Quote of the Day (Carina Del Valle Schorske, on the Painful Origin of a Pointer Sisters’ Country Hit)

“Anita Pointer wrote the first draft of the country song ‘Fairytale’ at a motel in Woodstock while she and her sisters were on tour singing backup for Dave Mason. She was still reeling from the revelation that her new boyfriend, a San Francisco radio DJ, had been married all along—a story so common she’d call it cliché if she didn’t have to plot the next chapter herself. That night she stayed up late running her favorite James Taylor tape on repeat, and the lyrics she wrote channeled his plainspoken style: There’s no need to explain anymore—I tried my best to love you, now I’m walking out that door. Once the tour was over, Anita’s baby sister Bonnie provided the bright and buoyant melody, as if to sustain the momentum of departure.”—Writer and translator Carina Del Valle Schorske, “Fairytale: The Pointer Sisters, the Great Migration, and the Soul of Country,” Oxford American, Issue 119, Winter 2022

I had just bought the latest issue of Oxford American this weekend when I heard about the death of Anita Pointer. The sad news brought back to me—as, I’m sure, it did countless other music fans—40 years and more ago, when she and her sisters embodied all the sass and ebullience of our collective youth.

The vocal harmonies of the Pointer Sisters began in youth gospel choirs in their parents’ church, before they would be heard, to joyous effect, across other genres: soul, pop, rock ‘n’ roll, and most surprisingly, as Ms. Schorske indicated, country.

(Not only did “Fairytale” win a Grammy for Best Country and Western Vocal Performance by a Duo or Group, but Anita would join sisters Ruth, June and Bonnie in appearing at the Grand Ole Opry—one of the first African-American acts to headline at that legendary venue.)

Alex Traub’s obituary for Anita in The New York Times stressed the versatility of her lead vocals: how, from her low register, she could “coo,” deliver “an earnest, imploring tone,” segue to a “huskier, sexier side,” but above all singing “with the speed and flavor of molasses.”
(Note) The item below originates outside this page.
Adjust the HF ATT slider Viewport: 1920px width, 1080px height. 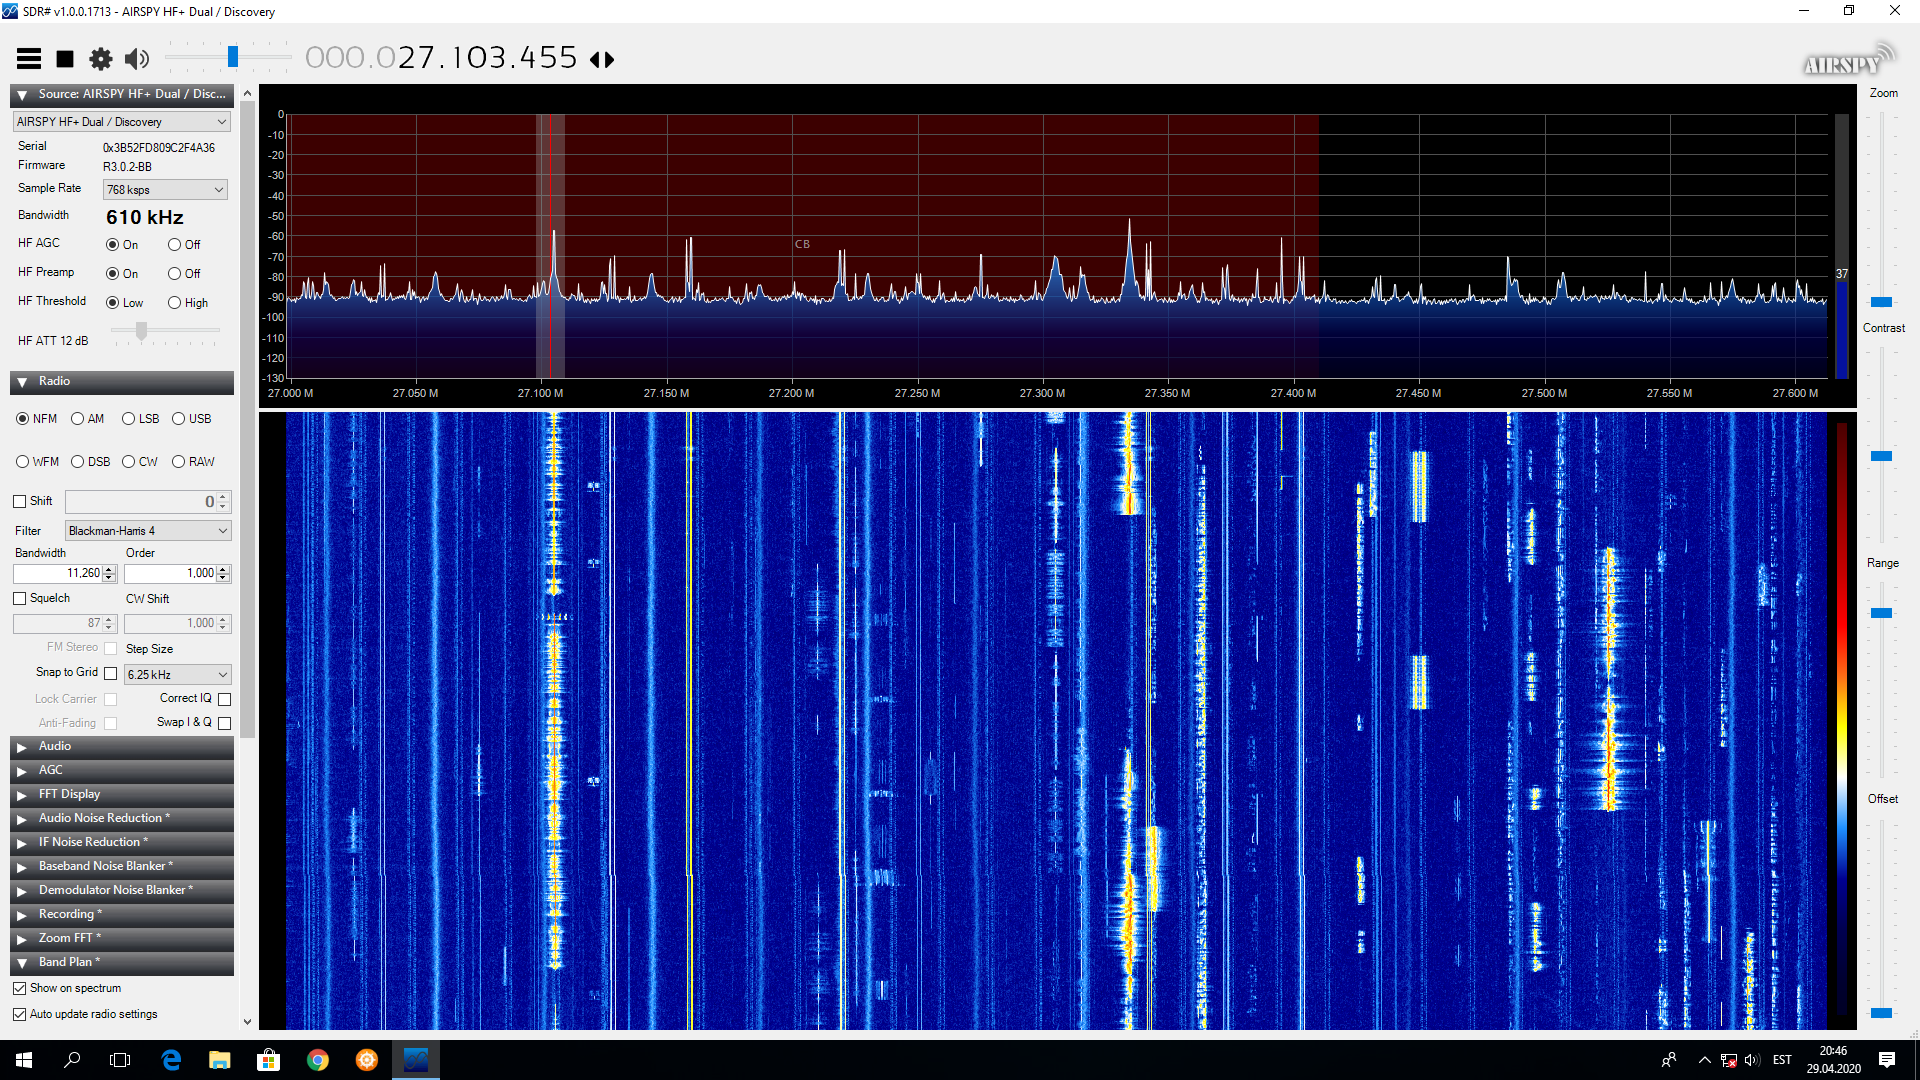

Although Traub’s piece sums up Anita’s protean vocal gifts, you really should read Ms. Schorske to appreciate what a cultural touchstone she created in “Fairytale”—a song that symbolized not only their musical restlessness, but also the larger movement that The Pointer Sisters represented as part of the Great Migration from the Deep South of the Jim Crow era. (Their parents left Arkansas for Oakland, Calif.)

Anita’s urge to remember the heritage of slavery and racism found an outlet in a collection of objects related to African-American history, a constant reminder to her that “everybody don’t love you and you have to prove them wrong.”

Remembrance was her private means of defiance, though the adoring public for her and her sisters will surely remember their public exultation in the face of everything, in hits like “Yes We Can Can,” “Jump (For My Love),” “Automatic,” “Fire,” and my favorite, “I’m So Excited.”

(For more on Anita Pointer and her sisters, you might want to listen to her interview three years ago with "Nasty" Neal Jones on the “Inside Your Head” podcast, promoting Fairytale, her memoir written with brother Fritz. In it, she discussed her sisters’ struggle starting out at Haight-Ashbury in the 1960s, as well as the group’s appearances on Sesame Street, The Carol Burnett Show, and entertaining the troops with Bob Hope during the Gulf War.)